Page
# # #
What follows is something like a live blog, based on comments from Matthew Wall and Simon Willison from The Guardian the NoSQL EU conference in London today.
Wall kicked off the talk with a question about NoSQL: is it a good name for the phenomenon? He says not really, pointing out absurdity of calling SQLite and MySQL “old world databases” as opposed to “new world” key value stores.
[This point resonates strongly with RedMonk thinking. Both me and Stephen have been wary of reductionist approaches to defining NoSQL – we feel Hadoop style Big Data for example should be thought of as a related trend]
Where is The Guardian today? Its a modern, information-driven web site driven by tags and feeds.
“Its a traditional three tier web app, with a large Oracle database at center of the world. People might have thought we’re cooler than that, but we’re not.”
The Guardian took the decision to stick with traditional relational model 5 years ago. The kind of tools we’re beginning to use weren’t as mature back then.
A key reason for sticking with Oracle was the maturity of the surrounding tools ecosystem- performance management and optimisation, back up – and available skills.
SQL has worked well for the paper. “SQL is great. we can do cool stuff with that. at scale.”
# # #
Required task a
Quote the part of the NoSQL conference notes that begins with the words containing "Wall kicked off" and ends with "tags and feeds.".
# # #
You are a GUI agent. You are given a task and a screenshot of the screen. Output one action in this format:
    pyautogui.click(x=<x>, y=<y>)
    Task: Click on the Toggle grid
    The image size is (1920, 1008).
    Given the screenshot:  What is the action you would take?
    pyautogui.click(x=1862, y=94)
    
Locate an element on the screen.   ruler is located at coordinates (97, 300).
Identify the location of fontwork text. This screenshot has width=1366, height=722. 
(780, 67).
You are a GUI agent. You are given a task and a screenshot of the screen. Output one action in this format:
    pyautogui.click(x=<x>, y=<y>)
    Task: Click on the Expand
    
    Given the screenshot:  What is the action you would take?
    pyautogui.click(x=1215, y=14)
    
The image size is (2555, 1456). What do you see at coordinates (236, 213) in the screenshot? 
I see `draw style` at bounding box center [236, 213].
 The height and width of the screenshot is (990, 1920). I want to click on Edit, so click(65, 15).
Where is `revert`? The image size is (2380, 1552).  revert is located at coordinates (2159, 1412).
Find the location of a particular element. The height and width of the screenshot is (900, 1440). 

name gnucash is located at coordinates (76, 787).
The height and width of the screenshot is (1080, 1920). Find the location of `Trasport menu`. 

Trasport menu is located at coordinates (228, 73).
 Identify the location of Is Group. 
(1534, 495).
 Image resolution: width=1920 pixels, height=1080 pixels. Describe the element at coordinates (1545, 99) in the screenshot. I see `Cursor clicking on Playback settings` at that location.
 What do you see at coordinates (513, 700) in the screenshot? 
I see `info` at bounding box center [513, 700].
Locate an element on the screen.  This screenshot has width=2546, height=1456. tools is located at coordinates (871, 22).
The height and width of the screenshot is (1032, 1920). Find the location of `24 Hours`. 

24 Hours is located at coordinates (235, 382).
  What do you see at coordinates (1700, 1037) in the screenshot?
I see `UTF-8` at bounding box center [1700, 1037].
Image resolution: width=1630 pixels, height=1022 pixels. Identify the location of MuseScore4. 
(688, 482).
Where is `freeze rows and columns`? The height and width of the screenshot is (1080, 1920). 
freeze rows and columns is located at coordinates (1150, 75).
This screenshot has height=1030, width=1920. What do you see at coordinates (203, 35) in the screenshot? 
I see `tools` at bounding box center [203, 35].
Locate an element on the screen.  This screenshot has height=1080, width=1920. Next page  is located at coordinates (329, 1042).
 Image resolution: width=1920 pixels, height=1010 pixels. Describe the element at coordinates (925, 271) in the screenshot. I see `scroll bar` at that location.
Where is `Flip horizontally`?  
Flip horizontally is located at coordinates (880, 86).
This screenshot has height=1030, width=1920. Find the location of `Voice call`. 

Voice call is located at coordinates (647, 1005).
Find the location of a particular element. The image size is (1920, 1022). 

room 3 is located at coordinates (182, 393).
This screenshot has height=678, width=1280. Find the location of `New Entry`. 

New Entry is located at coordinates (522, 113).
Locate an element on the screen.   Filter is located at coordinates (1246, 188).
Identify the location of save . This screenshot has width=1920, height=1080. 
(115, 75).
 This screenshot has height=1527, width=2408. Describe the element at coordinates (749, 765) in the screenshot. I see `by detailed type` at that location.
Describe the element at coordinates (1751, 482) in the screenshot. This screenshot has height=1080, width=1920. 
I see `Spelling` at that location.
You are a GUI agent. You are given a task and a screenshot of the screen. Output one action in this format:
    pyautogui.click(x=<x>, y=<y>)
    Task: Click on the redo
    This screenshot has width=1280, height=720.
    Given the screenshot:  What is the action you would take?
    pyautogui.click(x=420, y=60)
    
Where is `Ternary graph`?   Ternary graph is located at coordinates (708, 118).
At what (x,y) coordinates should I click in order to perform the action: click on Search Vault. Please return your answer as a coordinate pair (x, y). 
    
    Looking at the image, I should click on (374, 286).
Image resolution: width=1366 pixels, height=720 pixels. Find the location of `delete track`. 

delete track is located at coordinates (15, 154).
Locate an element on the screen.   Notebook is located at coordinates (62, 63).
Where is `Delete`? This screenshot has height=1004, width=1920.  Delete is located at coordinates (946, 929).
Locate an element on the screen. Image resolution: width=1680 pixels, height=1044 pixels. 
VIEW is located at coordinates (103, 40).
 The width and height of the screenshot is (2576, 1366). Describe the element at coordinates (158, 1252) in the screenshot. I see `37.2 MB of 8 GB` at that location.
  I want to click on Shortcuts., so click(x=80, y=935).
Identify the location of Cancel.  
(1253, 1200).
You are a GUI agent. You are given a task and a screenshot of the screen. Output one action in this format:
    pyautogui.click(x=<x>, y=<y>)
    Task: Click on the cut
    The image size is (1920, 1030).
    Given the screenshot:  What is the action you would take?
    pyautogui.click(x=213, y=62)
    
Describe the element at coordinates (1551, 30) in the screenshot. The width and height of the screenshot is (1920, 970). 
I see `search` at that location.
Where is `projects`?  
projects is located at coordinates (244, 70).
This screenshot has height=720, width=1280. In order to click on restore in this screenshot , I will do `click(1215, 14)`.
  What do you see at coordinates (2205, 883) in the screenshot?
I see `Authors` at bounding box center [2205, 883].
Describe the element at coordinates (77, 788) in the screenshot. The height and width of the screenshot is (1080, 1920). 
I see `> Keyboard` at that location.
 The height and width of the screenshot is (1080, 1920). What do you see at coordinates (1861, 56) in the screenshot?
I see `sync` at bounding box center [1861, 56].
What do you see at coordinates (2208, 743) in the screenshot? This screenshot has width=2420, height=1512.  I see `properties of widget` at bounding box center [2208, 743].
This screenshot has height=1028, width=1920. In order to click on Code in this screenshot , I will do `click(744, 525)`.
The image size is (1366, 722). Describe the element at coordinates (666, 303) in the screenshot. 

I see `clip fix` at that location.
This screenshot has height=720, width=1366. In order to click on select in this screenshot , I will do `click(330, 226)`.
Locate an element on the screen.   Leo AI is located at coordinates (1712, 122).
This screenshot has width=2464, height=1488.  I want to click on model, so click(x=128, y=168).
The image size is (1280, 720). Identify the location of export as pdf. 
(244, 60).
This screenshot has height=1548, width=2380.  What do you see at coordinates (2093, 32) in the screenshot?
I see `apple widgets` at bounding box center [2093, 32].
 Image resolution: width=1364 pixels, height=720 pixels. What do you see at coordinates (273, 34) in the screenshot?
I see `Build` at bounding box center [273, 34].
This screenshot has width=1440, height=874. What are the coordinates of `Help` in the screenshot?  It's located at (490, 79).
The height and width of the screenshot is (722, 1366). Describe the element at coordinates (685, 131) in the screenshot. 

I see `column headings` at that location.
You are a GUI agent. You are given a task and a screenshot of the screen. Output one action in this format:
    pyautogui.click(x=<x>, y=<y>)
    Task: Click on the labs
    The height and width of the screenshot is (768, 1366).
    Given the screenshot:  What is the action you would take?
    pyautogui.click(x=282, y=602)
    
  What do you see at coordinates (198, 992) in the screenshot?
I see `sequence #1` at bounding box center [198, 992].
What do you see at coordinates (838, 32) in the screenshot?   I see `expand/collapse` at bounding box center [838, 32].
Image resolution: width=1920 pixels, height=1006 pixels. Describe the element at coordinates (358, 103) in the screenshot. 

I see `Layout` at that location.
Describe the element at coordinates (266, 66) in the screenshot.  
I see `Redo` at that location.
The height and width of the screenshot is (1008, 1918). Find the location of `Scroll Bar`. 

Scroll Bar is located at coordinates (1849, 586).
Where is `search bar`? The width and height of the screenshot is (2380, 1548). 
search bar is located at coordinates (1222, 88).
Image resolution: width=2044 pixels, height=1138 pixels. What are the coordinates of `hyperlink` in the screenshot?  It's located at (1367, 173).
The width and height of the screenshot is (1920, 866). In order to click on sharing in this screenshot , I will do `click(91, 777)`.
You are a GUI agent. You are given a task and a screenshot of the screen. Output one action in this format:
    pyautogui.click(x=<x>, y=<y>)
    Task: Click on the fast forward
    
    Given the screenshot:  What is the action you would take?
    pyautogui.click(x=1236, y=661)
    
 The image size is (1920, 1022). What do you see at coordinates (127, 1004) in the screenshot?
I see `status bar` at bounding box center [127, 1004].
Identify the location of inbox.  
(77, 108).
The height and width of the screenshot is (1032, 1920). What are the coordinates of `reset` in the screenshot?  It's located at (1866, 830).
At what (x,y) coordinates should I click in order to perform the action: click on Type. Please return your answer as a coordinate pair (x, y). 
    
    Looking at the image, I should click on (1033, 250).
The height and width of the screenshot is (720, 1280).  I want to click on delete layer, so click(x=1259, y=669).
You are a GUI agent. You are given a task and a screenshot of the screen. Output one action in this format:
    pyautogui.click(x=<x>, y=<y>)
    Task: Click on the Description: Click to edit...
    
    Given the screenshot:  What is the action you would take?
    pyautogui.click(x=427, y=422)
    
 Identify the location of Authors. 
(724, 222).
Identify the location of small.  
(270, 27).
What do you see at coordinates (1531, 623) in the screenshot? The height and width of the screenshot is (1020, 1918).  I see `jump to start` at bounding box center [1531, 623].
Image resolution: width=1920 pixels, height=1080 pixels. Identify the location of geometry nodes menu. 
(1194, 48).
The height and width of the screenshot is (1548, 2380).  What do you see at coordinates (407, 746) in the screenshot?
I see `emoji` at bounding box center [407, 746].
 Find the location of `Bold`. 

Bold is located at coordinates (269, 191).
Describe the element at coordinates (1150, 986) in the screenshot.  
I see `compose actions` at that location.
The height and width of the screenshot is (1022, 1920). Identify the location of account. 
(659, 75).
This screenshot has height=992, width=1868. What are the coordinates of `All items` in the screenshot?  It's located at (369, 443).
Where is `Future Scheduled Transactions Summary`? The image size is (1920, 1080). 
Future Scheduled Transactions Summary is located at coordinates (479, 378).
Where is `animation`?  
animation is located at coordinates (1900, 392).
# # #
Required task b
Print the entries from their first line through the line containing "coordinates (871, 22).", reproduced exactly and with nothing else.

Full answer a
Wall kicked off the talk with a question about NoSQL: is it a good name for the phenomenon? He says not really, pointing out absurdity of calling SQLite and MySQL “old world databases” as opposed to “new world” key value stores.
[This point resonates strongly with RedMonk thinking. Both me and Stephen have been wary of reductionist approaches to defining NoSQL – we feel Hadoop style Big Data for example should be thought of as a related trend]
Where is The Guardian today? Its a modern, information-driven web site driven by tags and feeds.

Full answer b
You are a GUI agent. You are given a task and a screenshot of the screen. Output one action in this format:
    pyautogui.click(x=<x>, y=<y>)
    Task: Click on the Toggle grid
    The image size is (1920, 1008).
    Given the screenshot:  What is the action you would take?
    pyautogui.click(x=1862, y=94)
    
Locate an element on the screen.   ruler is located at coordinates (97, 300).
Identify the location of fontwork text. This screenshot has width=1366, height=722. 
(780, 67).
You are a GUI agent. You are given a task and a screenshot of the screen. Output one action in this format:
    pyautogui.click(x=<x>, y=<y>)
    Task: Click on the Expand
    
    Given the screenshot:  What is the action you would take?
    pyautogui.click(x=1215, y=14)
    
The image size is (2555, 1456). What do you see at coordinates (236, 213) in the screenshot? 
I see `draw style` at bounding box center [236, 213].
 The height and width of the screenshot is (990, 1920). I want to click on Edit, so click(65, 15).
Where is `revert`? The image size is (2380, 1552).  revert is located at coordinates (2159, 1412).
Find the location of a particular element. The height and width of the screenshot is (900, 1440). 

name gnucash is located at coordinates (76, 787).
The height and width of the screenshot is (1080, 1920). Find the location of `Trasport menu`. 

Trasport menu is located at coordinates (228, 73).
 Identify the location of Is Group. 
(1534, 495).
 Image resolution: width=1920 pixels, height=1080 pixels. Describe the element at coordinates (1545, 99) in the screenshot. I see `Cursor clicking on Playback settings` at that location.
 What do you see at coordinates (513, 700) in the screenshot? 
I see `info` at bounding box center [513, 700].
Locate an element on the screen.  This screenshot has width=2546, height=1456. tools is located at coordinates (871, 22).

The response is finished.